貿易黒字・貿易赤字
貿易の収支が黒字か赤字かということで、ニュースを騒がせることがよくありますよね。
昨日は相場も様子見ムードの日だったので、近くのカフェにブラッとブランチに行きました。
コーヒーも普通で、食べ物も普通で、値段も普通のお店なんですが、いつもジャズが流れているので、それだけの理由でわたしはこのお店をよく使います。
外はあいにくの雨で、窓に着いた雨粒や、雨どいを伝うしずく、それらがキラキラと踊る姿を見るのも悪くないですよね。
隣のボックス席には若い男子が二人いました。二人ともスマホをつつきながら、目を合わせることもなく会話をしています。
世も末だな、と思っていると、ふいに二人の会話が耳に飛び込んできました。
「まーたトランプ(呼び捨て)が吠えてたよね」
「え、なんて?」
「なんかさー、貿易が不公平だから鉄とかの関税を上げるんだってさ」
「へえ。それってどうなるの?」
「よく分かんね。でも赤字はダメでしょ。もし日本の輸出にも高い関税をかけられたらさ、経済ボロボロだよ。もうこれ以上の不景気はいやだよ」
「確かに。日本って資源がないんだからさ、もっと国内の農業とかに力入れればいいのにね」
「お前がやれよ」
「それムリ」
二人の会話の内容に、正直、びっくりしましたよ。日本の未来は明るいんだろうな、と少しほっとしたような、暖かい気持ちになれました。
で、今日は貿易収支について少し触れてみたいと思います。
貿易収支って、単純に黒字であればよしとはいかないんですよね。
輸出量-輸入量=貿易収支
日本は輸出産業の企業が強いため、貿易黒字であれば好景気と一般的には言われています。

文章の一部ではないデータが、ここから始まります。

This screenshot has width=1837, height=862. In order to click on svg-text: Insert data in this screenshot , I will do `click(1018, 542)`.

実際に、リーマンショックや東日本大震災のような経済に大打撃を与えるようなことが起こると、日本の貿易収支は赤字になりました。
でもこれは、日本経済は浮き沈みはあっても、ある程度基盤がしっかりした国だと言えます。基盤がしっかりしているというのは、内需(国内消費)がしっかりしているという意味です。

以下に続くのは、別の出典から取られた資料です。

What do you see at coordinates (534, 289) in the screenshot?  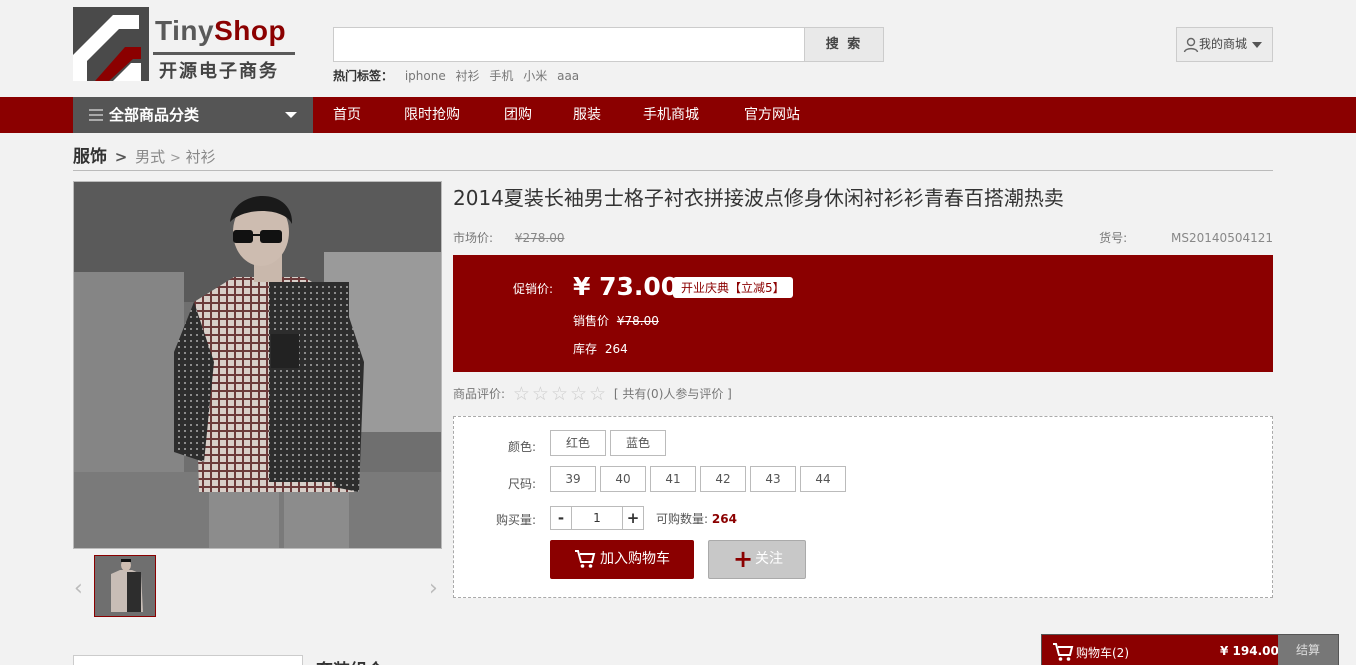 I see `promo-price-label: 促销价:` at bounding box center [534, 289].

日本の経済は輸出に依存しているという声を聞くことがありますが、実はそうではなく、日本は内需依存型の国なんですよ。
確かに輸出は強いです。しかし輸出が少しくらい不調でも、日本経済が崩壊するなんてことはまずありません。国内需要だけで賄えるんです。だからデフレが怖いんですね。
人々が本当に物を買わなくなったら、日本の経済は崩壊してしまうかもしれません。
話を戻して、なぜアメリカは貿易赤字なんでしょうか?
それは国内の景気が良いからです。景気が良いと、人は買い物をします。色んなものを買います。たくさん買います。
国内の生産だけで賄えない分は、外国から輸入しますよね。人々がどんどん物を買うので、輸入業者はどんどん海外から品物を輸入します。だから貿易赤字なんです。
またこれとは逆に、不況型貿易黒字というのもあるんですね。
輸出入ともに減るんですが、輸出の減り幅よりも輸入の減り幅の方が大きく、結果的に黒字になるというものです。
国内の需要が冷え込み、人々が物を買わなくなったために起きる現象です。
今のところ、アメリカは好景気。にもかかわらず、トランプ大統領が貿易不均衡を唱え続ける裏には、経済的な要因よりも政治的意図を感じてしまうのはわたしだけでしょうか。